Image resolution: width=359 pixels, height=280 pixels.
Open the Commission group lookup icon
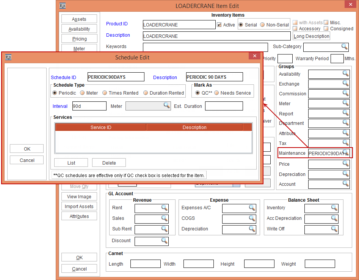[345, 93]
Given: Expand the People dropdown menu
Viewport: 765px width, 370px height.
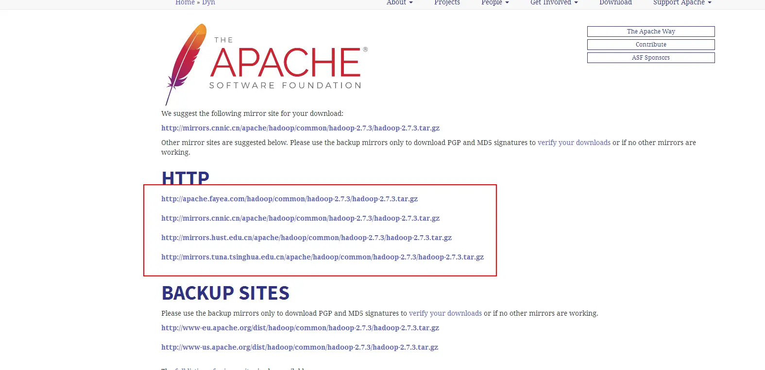Looking at the screenshot, I should click(495, 2).
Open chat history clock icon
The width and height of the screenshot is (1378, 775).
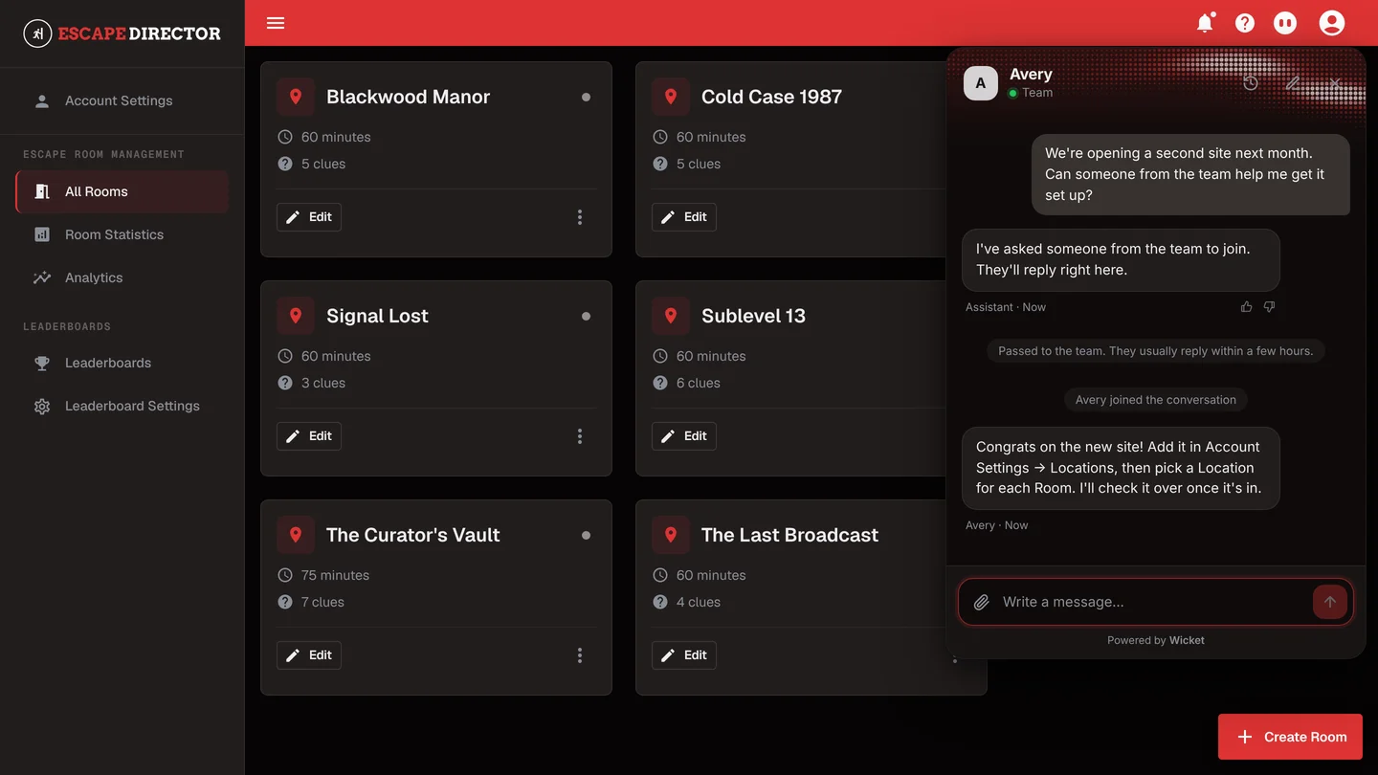pyautogui.click(x=1251, y=83)
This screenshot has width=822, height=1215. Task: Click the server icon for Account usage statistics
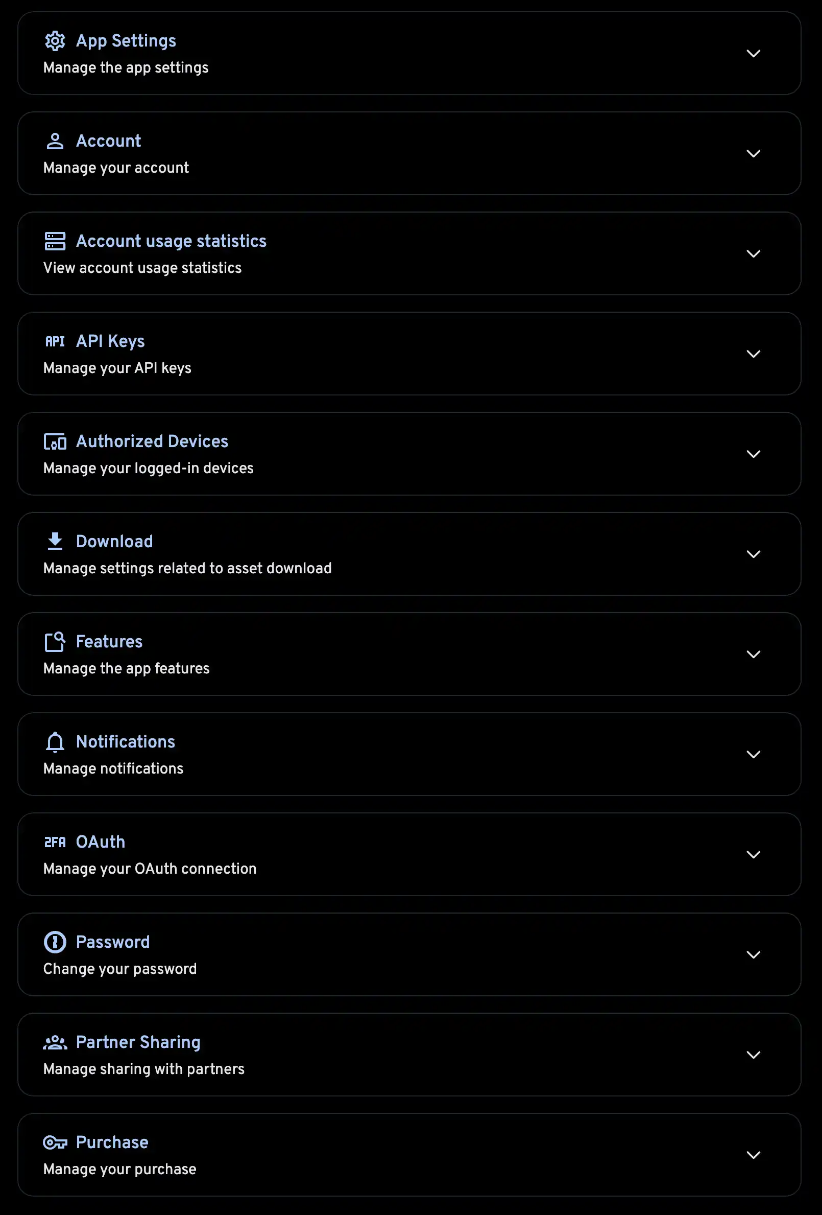coord(55,241)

——————————

YOUR INSTRUCTIONS:
Please repeat the lines above from the line containing "Open chat history clock icon" through the final line, both included, exactly as they stand and without pictures.

ANSWER TO THE EXERCISE:
Open chat history clock icon
The width and height of the screenshot is (1378, 775).
pyautogui.click(x=1251, y=83)
This screenshot has width=822, height=1215. Task: Click the server icon for Account usage statistics
coord(55,241)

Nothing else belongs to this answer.